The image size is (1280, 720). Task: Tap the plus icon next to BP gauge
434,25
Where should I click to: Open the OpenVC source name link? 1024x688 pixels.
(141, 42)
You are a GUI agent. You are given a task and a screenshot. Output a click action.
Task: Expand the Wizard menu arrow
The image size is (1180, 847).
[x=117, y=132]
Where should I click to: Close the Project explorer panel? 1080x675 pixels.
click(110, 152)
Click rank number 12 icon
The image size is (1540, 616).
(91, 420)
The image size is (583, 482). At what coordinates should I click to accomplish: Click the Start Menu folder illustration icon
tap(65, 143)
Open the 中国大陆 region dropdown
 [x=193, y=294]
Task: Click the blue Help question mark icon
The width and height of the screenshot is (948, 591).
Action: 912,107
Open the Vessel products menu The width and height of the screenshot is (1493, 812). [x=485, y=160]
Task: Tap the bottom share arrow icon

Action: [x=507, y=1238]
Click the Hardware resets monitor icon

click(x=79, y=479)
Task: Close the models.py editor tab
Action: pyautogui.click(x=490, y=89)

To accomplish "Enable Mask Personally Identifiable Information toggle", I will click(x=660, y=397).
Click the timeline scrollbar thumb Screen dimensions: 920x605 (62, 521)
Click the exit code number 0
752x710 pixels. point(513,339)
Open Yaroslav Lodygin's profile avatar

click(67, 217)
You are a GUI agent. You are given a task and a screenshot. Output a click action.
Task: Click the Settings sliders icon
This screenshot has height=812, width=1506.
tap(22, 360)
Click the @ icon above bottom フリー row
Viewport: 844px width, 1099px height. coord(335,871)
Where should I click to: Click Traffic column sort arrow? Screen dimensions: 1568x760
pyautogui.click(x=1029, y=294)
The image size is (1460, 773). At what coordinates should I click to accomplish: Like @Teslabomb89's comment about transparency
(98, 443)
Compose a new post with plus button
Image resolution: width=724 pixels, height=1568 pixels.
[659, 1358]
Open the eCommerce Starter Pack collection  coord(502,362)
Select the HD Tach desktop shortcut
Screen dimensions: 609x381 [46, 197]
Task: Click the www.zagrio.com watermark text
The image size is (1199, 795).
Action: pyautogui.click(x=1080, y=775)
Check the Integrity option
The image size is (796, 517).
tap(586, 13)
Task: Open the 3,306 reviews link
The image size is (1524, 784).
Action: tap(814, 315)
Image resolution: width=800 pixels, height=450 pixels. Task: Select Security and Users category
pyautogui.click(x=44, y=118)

○ ○ ○ ○ ○ ○ ○

Rewrite all of the records above, substituting "Solution explorer" for "Project explorer" and leaving everything else unchanged.

* **Solution to this problem**
The image size is (1280, 720). Task: Tap the plus icon next to BP gauge
434,25
Where should I click to: Open the OpenVC source name link? 1024x688 pixels.
(141, 42)
You are a GUI agent. You are given a task and a screenshot. Output a click action.
Task: Expand the Wizard menu arrow
The image size is (1180, 847).
[x=117, y=132]
Where should I click to: Close the Solution explorer panel? 1080x675 pixels.
click(110, 152)
Click rank number 12 icon
The image size is (1540, 616).
(91, 420)
The image size is (583, 482). At what coordinates should I click to accomplish: Click the Start Menu folder illustration icon
tap(65, 143)
Open the 中国大陆 region dropdown
 [x=193, y=294]
Task: Click the blue Help question mark icon
The width and height of the screenshot is (948, 591).
Action: 912,107
Open the Vessel products menu The width and height of the screenshot is (1493, 812). [x=485, y=160]
Task: Tap the bottom share arrow icon

Action: [x=507, y=1238]
Click the Hardware resets monitor icon

click(x=79, y=479)
Task: Close the models.py editor tab
Action: pyautogui.click(x=490, y=89)

To accomplish "Enable Mask Personally Identifiable Information toggle", I will click(x=660, y=397).
Click the timeline scrollbar thumb Screen dimensions: 920x605 (62, 521)
Click the exit code number 0
752x710 pixels. point(513,339)
Open Yaroslav Lodygin's profile avatar

click(67, 217)
You are a GUI agent. You are given a task and a screenshot. Output a click action.
Task: Click the Settings sliders icon
This screenshot has height=812, width=1506.
tap(22, 360)
Click the @ icon above bottom フリー row
Viewport: 844px width, 1099px height. coord(335,871)
Where should I click to: Click Traffic column sort arrow? Screen dimensions: 1568x760
pyautogui.click(x=1029, y=294)
The image size is (1460, 773). At what coordinates should I click to accomplish: Like @Teslabomb89's comment about transparency
(98, 443)
Compose a new post with plus button
Image resolution: width=724 pixels, height=1568 pixels.
[659, 1358]
Open the eCommerce Starter Pack collection  coord(502,362)
Select the HD Tach desktop shortcut
Screen dimensions: 609x381 [46, 197]
Task: Click the www.zagrio.com watermark text
The image size is (1199, 795).
Action: pyautogui.click(x=1080, y=775)
Check the Integrity option
The image size is (796, 517).
tap(586, 13)
Task: Open the 3,306 reviews link
The image size is (1524, 784).
Action: tap(814, 315)
Image resolution: width=800 pixels, height=450 pixels. Task: Select Security and Users category
pyautogui.click(x=44, y=118)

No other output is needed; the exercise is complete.